Quanto poi al tentativo di rilanciare la spesa delle famiglie, spiccano per la loro estemporaneità due misure ampiamente pubblicizzate anche nei giorni precedenti l’approvazione del decreto: il bonus al 110% per interventi di risparmio energetico in edilizia e il cosiddetto bonus vacanze.

In merito al primo, appare a prima vista veramente singolare che, in un Paese dove le minuziose regole in tema di appalti pubblici finiscono per creare più problemi che altro, si approvi per decreto che lo Stato paghi sia pur indirettamente lavori di ristrutturazione il 10% in più del loro costo effettivo, sul quale sarà oltretutto praticamente impossibile esercitare qualsiasi controllo di congruità. E senza contare che il meccanismo dello sconto sul corrispettivo, o sconto in fattura che dir si voglia, si presta ai più spericolati esercizi di italica furbizia. Ma soprattutto, un incentivo del genere si giustifica in quanto tendente a favorire la realizzazione di opere che, oltre ad essere nell’interesse del proprietario, portano anche a un risultato ritenuto socialmente utile, quale il risparmio energetico.

Tutto questo ha però senso se i proprietari partecipano in qualche misura alla spesa, altrimenti si finisce nel paradosso che mentre non si riesce a riqualificare l’edilizia pubblica residenziale, scolastica, sanitaria, ecc., si va a riqualificare quella privata senza alcun onere a carico dei proprietari, e francamente sfugge il senso della cosa. Senza contare che per fare spendere ora, lo Stato ipoteca entrate future sotto forma di minori introiti fiscali nei prossimi cinque anni.

Quanto poi al bonus vacanze, a parte gli importi sinceramente esigui, da 150 euro per i single fino a un massimo di 500 per una famiglia di tre o più persone che basterebbero al massimo per una vacanza di due o tre giorni sul lago d’Iseo, anche solo la complessità dei controlli necessari avrebbe dovuto sconsigliarne l’adozione.

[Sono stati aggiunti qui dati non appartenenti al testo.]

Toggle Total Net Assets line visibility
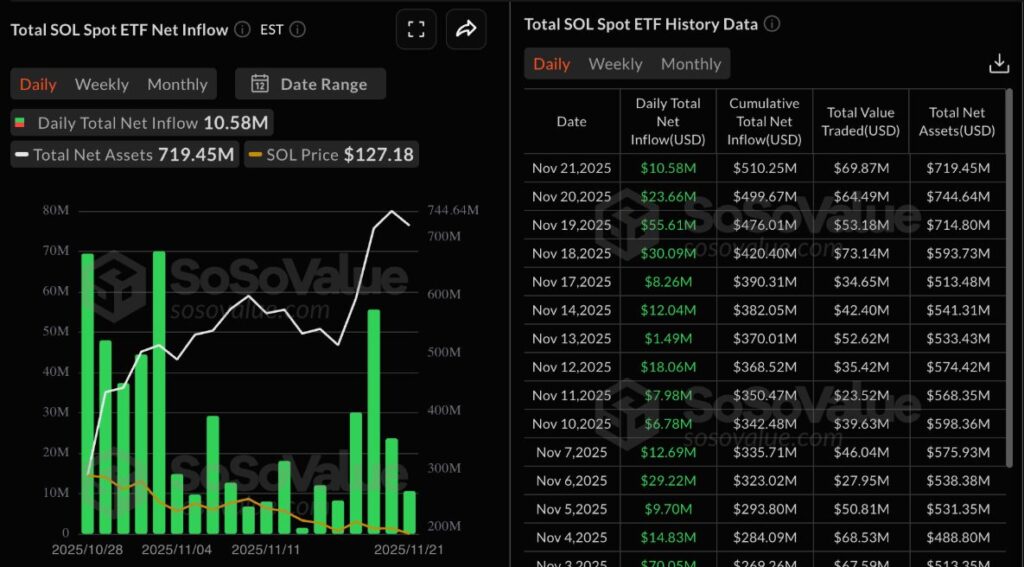Image resolution: width=1024 pixels, height=567 pixels. pos(124,155)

Ma soprattutto, se veramente si vuole sostenere il turismo, che è innegabilmente il settore che più ha sofferto e continuerà a soffrire nei prossimi mesi per l’attuale situazione, occorrerebbe piuttosto, oltre al sostegno al reddito di chi ha perso un regolare lavoro, dettare regole e previsioni per quanto possibile certe circa la possibilità di spostamento interregionale, la riattivazione dei collegamenti aerei e navali, la necessità di eventuali controlli sanitari, ecc. Dopo di che, quei due terzi di italiani che non hanno perso reddito, e che anzi hanno dovuto in questi ultimi mesi forzatamente risparmiare, non vedrebbe l’ora di ripartire per le vacanze, senza bisogno di alcun bonus.

Per concludere, certo è che parte delle risorse impegnate con questo decreto avrebbero potuto essere meglio indirizzate pensando anche alla fase successiva, prevedibilmente caratterizzata da un’attività economica che sicuramente procederà per molti mesi ancora a scartamento ridotto. In questi giorni l’attenzione è concentrata su quanto ci possiamo attendere da aiuti europei sotto forma di prestiti a bassi tassi di interesse e possibili contributi a fondo perduto tutti da verificare, ma contemporaneamente anche sul fatto che si dovrà iniziare a pensare a forme di sostegno dei redditi delle famiglie prolungate nel tempo, quali una cassa integrazione uguale per tutti accompagnata ad una qualche forma di «reddito universale». Ma qualcuno ne sta verificando seriamente la reciproca compatibilità?